Start Dataset records

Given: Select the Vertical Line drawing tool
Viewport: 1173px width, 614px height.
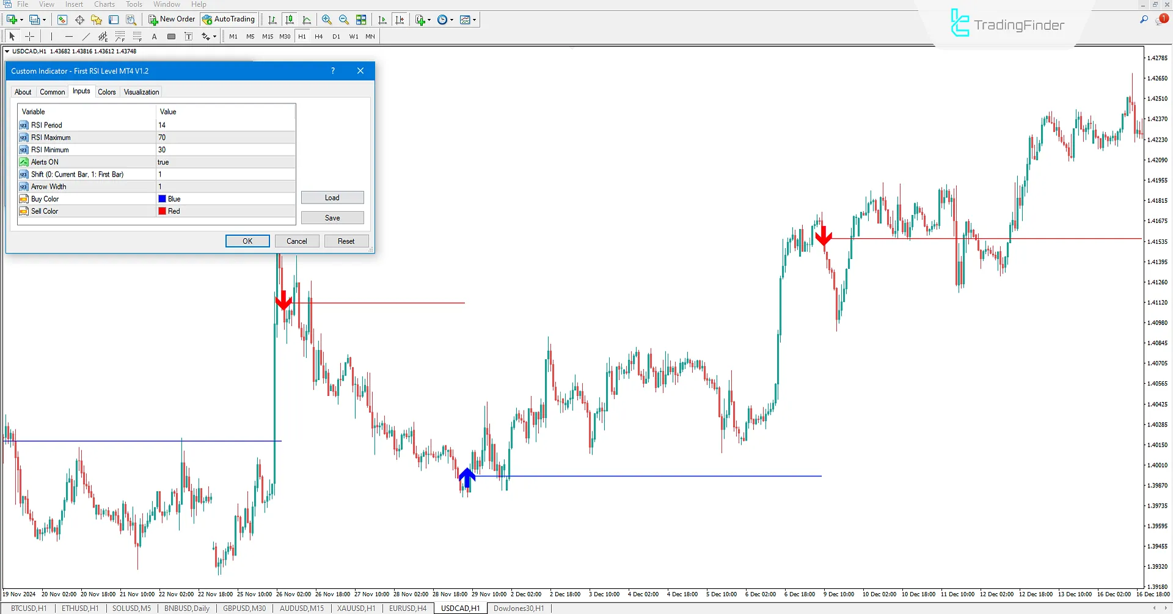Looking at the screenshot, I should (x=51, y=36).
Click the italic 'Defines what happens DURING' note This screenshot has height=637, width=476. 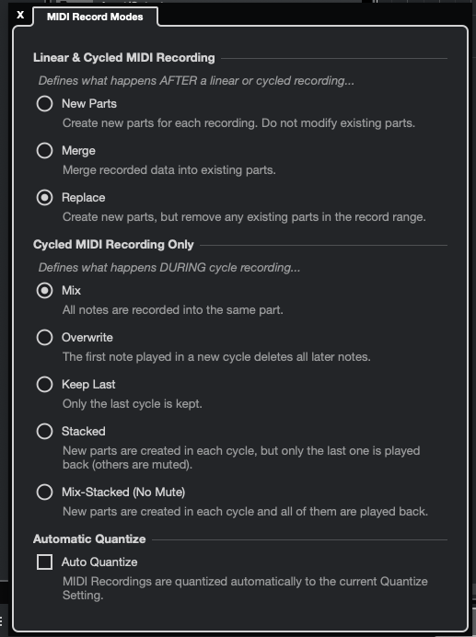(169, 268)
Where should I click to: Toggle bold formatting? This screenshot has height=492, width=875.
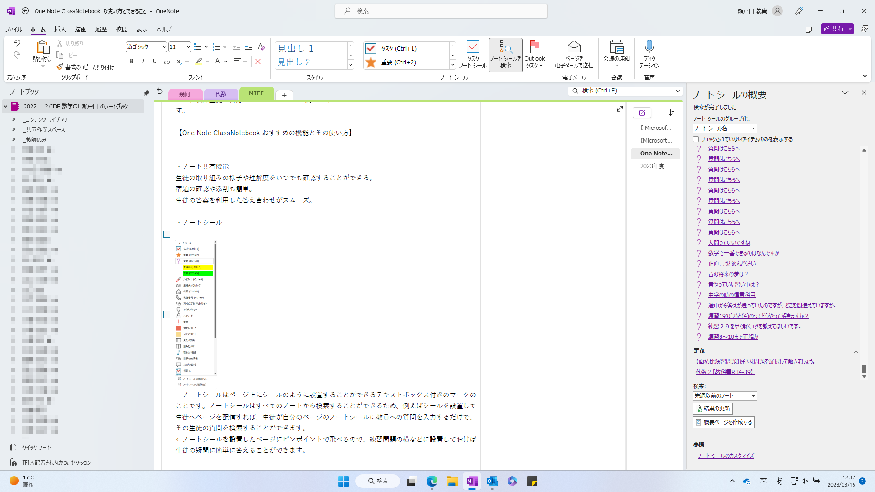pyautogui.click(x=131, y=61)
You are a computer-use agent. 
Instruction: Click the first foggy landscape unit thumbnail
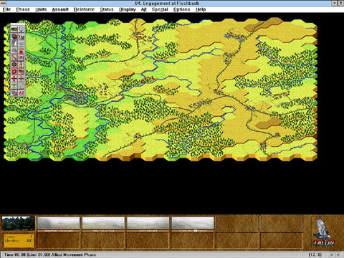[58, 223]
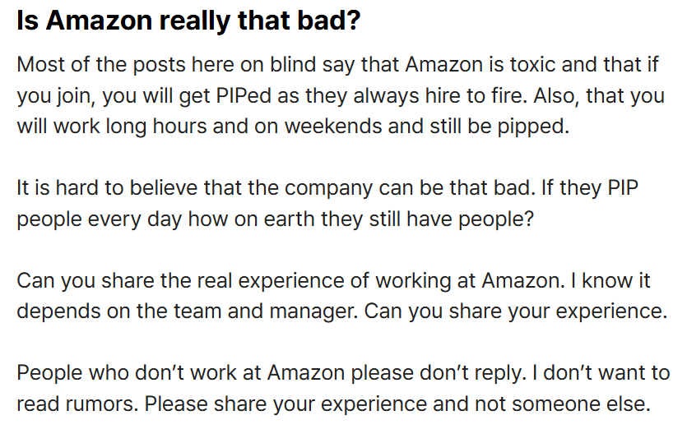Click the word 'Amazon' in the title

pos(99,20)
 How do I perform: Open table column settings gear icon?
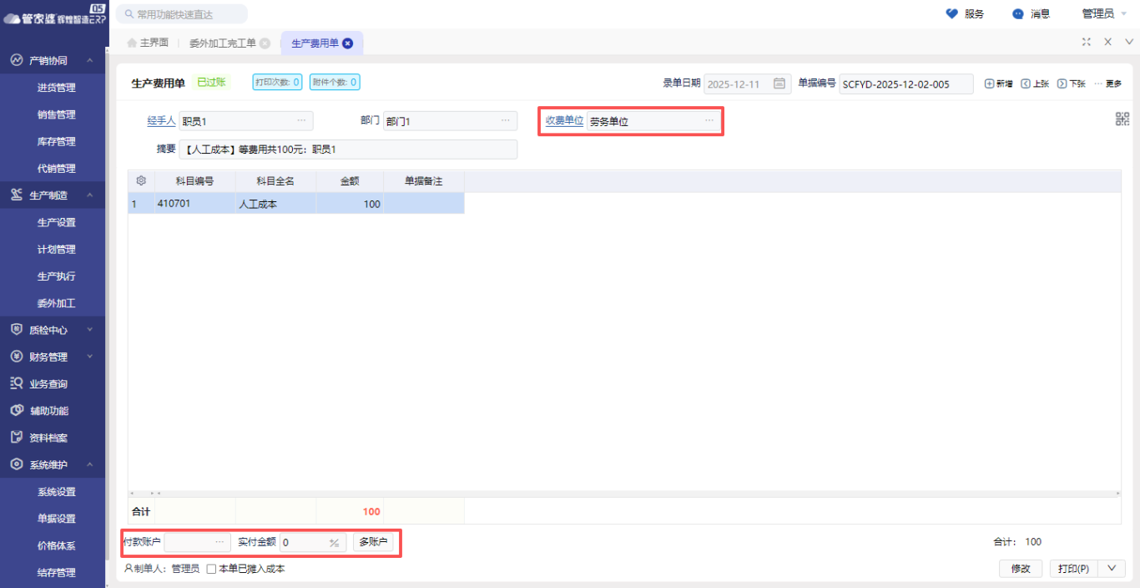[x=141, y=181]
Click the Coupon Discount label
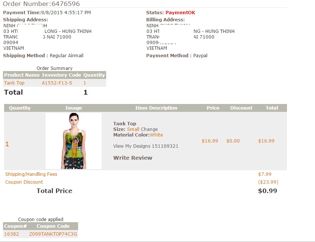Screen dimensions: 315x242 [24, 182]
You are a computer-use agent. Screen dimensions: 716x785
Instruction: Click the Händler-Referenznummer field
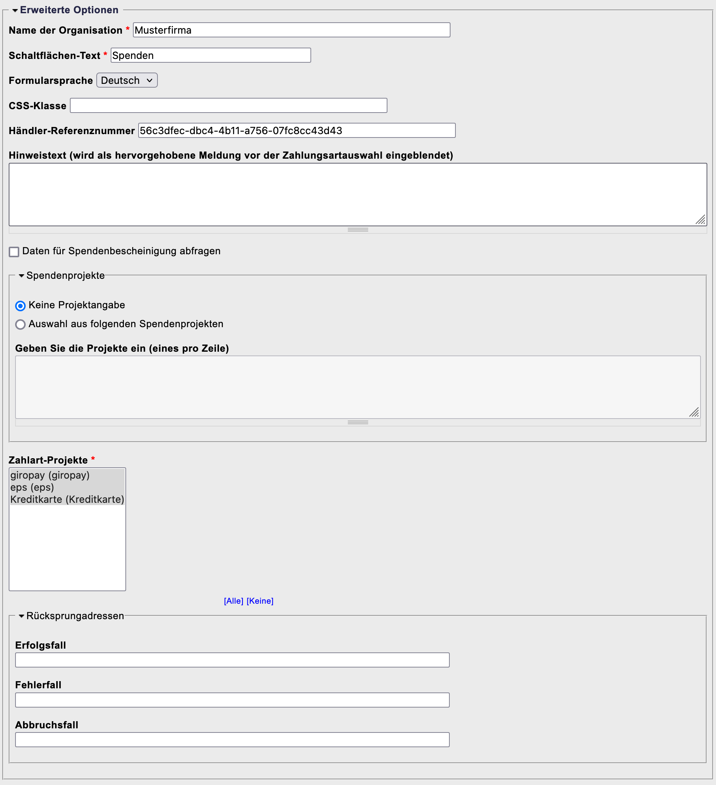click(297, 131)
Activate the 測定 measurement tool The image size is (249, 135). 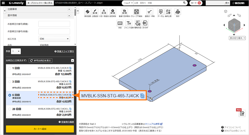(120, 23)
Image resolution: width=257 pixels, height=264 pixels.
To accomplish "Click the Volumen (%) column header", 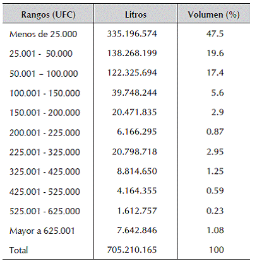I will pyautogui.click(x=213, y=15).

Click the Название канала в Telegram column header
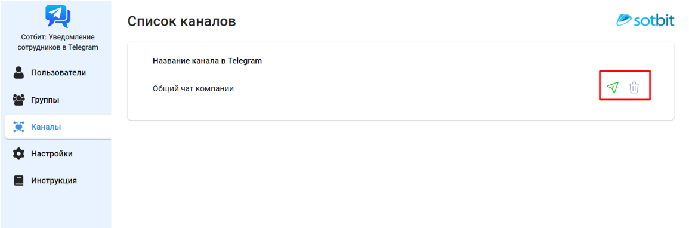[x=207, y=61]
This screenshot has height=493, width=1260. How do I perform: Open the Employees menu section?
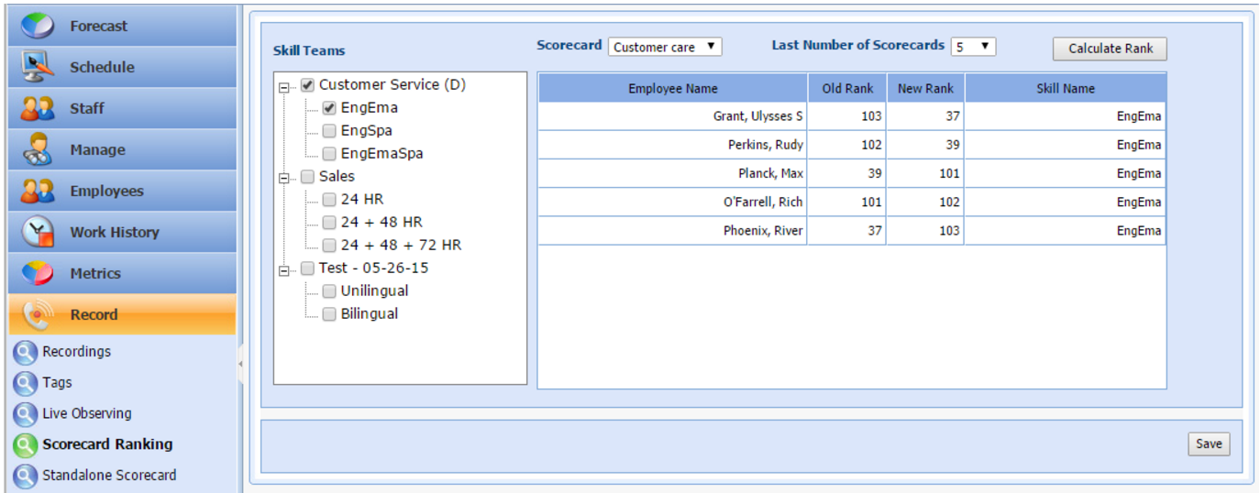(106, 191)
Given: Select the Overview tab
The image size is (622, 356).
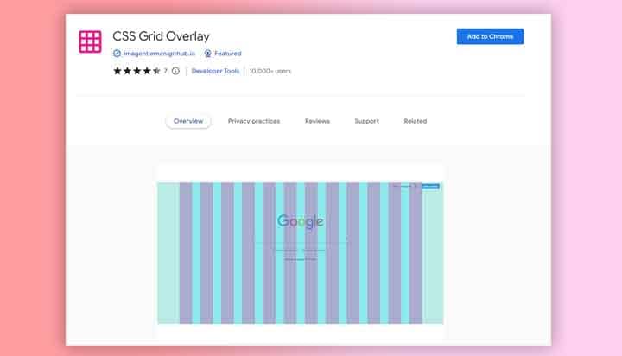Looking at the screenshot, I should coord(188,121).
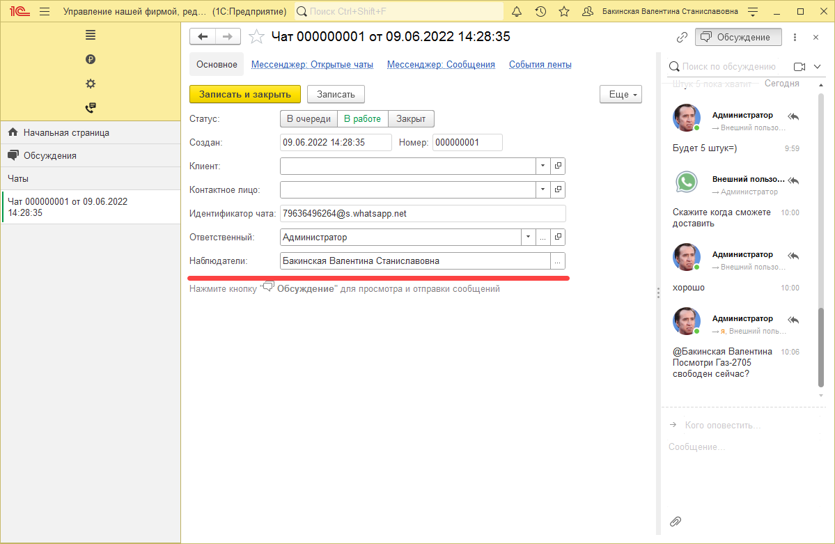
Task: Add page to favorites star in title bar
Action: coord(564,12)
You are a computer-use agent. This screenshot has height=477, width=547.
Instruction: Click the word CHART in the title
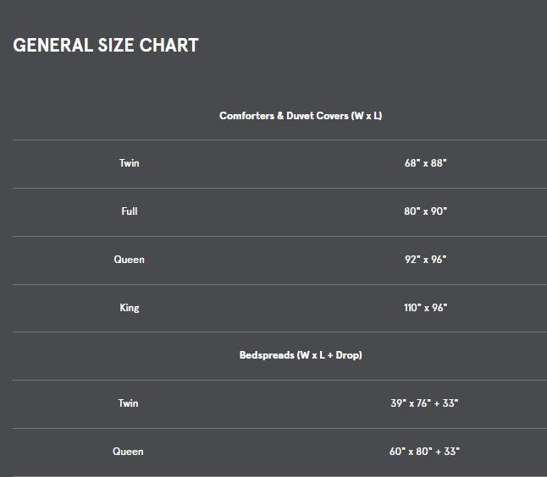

End Dataset records

» Stated exercise
Report every line of the records above that contains the word "Open", copying each such line in full.

» Worked solution
 How do I perform: Open table column settings gear icon?
This screenshot has height=493, width=1260. How do I perform: Open the Employees menu section?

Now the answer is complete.